§ **What to work on**
Please retype every entry as written, and keep the pictures out.

Extracted information section start

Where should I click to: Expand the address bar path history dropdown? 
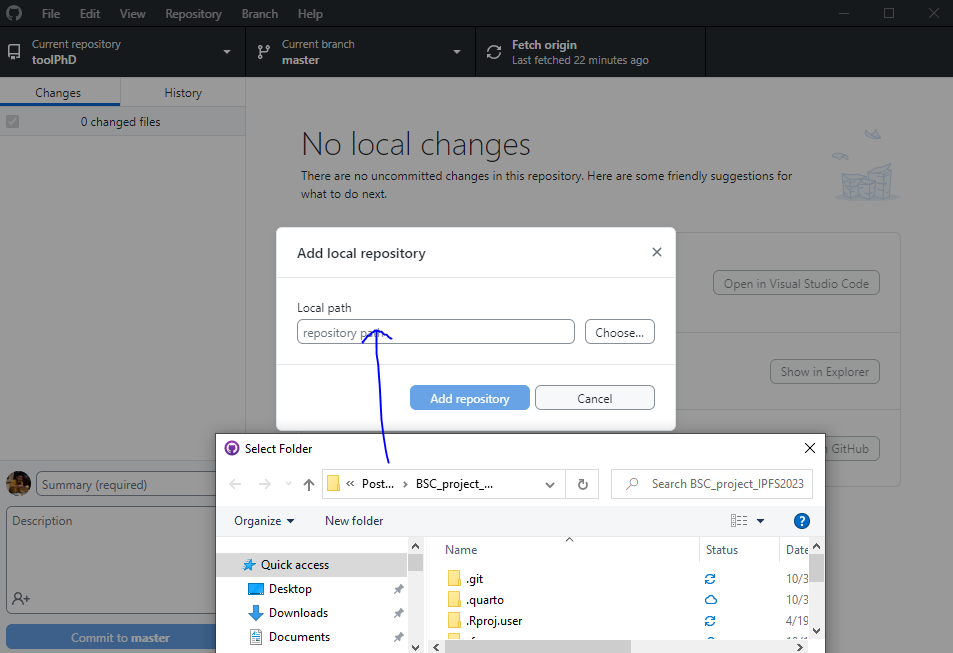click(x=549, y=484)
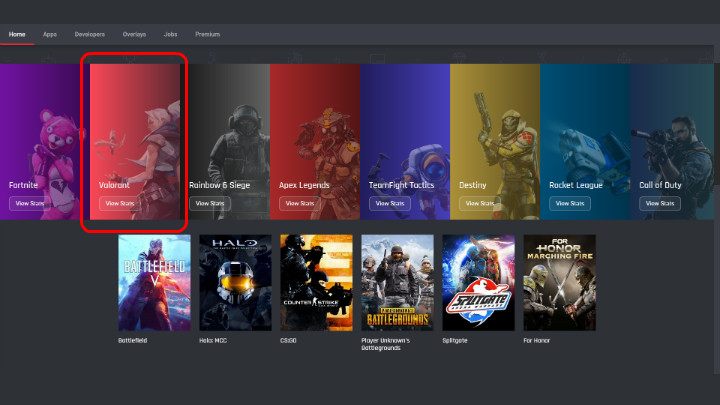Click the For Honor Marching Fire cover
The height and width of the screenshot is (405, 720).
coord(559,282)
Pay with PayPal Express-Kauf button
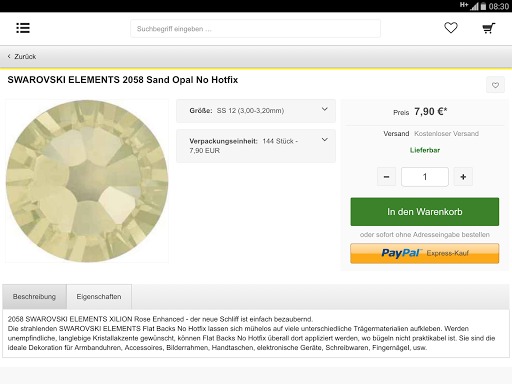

Extracted information section end

§ **The answer**
Where should I click to: Expand the address bar path history dropdown? 
click(x=549, y=484)
Click the For Honor Marching Fire cover
The height and width of the screenshot is (405, 720).
coord(559,282)
Pay with PayPal Express-Kauf button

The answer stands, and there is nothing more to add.